2Par la suite, des départements d’Arts plastiques ont été fondés au sein des universités américaines, puis en Europe et en Asie, avec l’objectif de relier les savoirs artistiques à d’autres champs disciplinaires (histoire, sociologie, philosophie, anthropologie…). Ces formations d’un nouveau type en sont venues à proposer une alternative à l’enseignement des écoles d’art ; s’éloignant de leur caractère professionnalisant, afin de se rapprocher des méthodologies de la recherche à l’université. Il est vrai que, du point de vue universitaire les écoles d’art étaient vues comme des lieux dont la fonction principale était de répondre à la demande du marché de l’art, tout en entretenant les mythes liés à la vie d’artiste.

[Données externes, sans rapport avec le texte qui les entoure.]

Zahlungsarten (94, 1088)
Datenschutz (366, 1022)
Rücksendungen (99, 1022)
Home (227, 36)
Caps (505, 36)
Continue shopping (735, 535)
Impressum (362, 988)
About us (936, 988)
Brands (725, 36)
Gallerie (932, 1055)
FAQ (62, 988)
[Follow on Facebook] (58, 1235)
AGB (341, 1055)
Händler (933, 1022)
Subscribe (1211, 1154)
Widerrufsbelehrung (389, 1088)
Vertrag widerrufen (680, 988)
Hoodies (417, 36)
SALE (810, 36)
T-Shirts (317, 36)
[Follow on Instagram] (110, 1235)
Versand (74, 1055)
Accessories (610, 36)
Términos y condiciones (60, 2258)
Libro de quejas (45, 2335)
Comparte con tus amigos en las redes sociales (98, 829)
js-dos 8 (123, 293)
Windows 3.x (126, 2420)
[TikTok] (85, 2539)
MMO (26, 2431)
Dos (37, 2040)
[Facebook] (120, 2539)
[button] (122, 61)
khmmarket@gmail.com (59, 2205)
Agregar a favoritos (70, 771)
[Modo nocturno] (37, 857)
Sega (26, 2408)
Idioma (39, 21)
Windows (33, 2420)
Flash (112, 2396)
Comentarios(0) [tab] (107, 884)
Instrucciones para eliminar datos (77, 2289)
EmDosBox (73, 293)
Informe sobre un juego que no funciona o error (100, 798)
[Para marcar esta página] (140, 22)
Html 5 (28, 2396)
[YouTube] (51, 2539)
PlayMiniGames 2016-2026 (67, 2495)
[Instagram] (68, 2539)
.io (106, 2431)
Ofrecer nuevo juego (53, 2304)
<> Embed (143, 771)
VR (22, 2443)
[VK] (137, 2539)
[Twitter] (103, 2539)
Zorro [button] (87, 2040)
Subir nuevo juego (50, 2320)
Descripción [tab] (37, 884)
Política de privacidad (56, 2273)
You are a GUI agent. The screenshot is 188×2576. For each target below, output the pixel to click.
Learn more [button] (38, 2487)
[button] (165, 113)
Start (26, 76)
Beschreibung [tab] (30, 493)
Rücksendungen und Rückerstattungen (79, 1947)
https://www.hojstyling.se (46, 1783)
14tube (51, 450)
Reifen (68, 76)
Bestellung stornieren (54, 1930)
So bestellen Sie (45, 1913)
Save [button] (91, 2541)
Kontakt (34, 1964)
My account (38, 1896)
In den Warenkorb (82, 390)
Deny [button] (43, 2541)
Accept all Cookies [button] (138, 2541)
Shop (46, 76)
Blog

3Quoi qu’il en soit de cette différence de point de vue, ces dernières années, la plupart des écoles d’art en Europe se sont mises à repenser leur enseignement en choisissant, après le processus de Bologne, de rejoindre le système LMD en vigueur dans les universités. Cela les a notamment conduit à revendiquer le statut de chercheurs et la possibilité de préparer des thèses en art – thèses qui seraient différentes de celles produites au sein des départements d’Arts plastiques des universités. En somme, même si les situations peuvent être différentes d’un pays à l’autre, la tendance depuis une vingtaine d’années est à la redéfinition de l’enseignement de l’art dans une perspective qui n’est plus exclusivement professionnalisante mais plutôt orientée autour d’objectifs plus larges et sans doute plus ambitieux – en proposant par exemple des partenariats avec des laboratoires de recherches en sciences sociales ou en sciences dures –, même s’ils ne sont pas toujours bien définis.
4La question de l’enseignement de l’art se pose alors dans de nouveaux termes : à quoi peut-il servir, lorsqu’il est articulé à une démarche de recherche au sens universitaire du terme ? Quels savoirs, quelles compétences, quelles méthodologies peuvent être développées et avec quels objectifs ? Que deviennent les artistes qui sont formés dans cette perspective ? Comment qualifier leurs activités ? Ces questions – et l’évolution de la structuration des formations en art qui les accompagnent – ne sont pas de pure forme ; elles correspondent aussi à une évolution des pratiques artistiques et du rôle attribué aux artistes au sein de la société contemporaine. Si ceux-ci ne sont plus vus selon le modèle romantique du créateur isolé en attente des signes classiques de la reconnaissance (textes de critiques d’art, expositions, achats par des collectionneurs et des musées), mais comme des personnes qui produisent une réflexion opérationnelle sur le monde contemporain, en relation avec ses acteurs et réseaux, alors la formation doit nécessairement être repensée. Ce numéro – fruit de deux journées d’étude et d’un séminaire annuel réalisé en partenariat avec les Archives nationales, l’ENSAD et l’ENSBA – aborde ces questions et quelques autres, à travers l’étude notamment d’expériences éducatives de ces dernières décennies.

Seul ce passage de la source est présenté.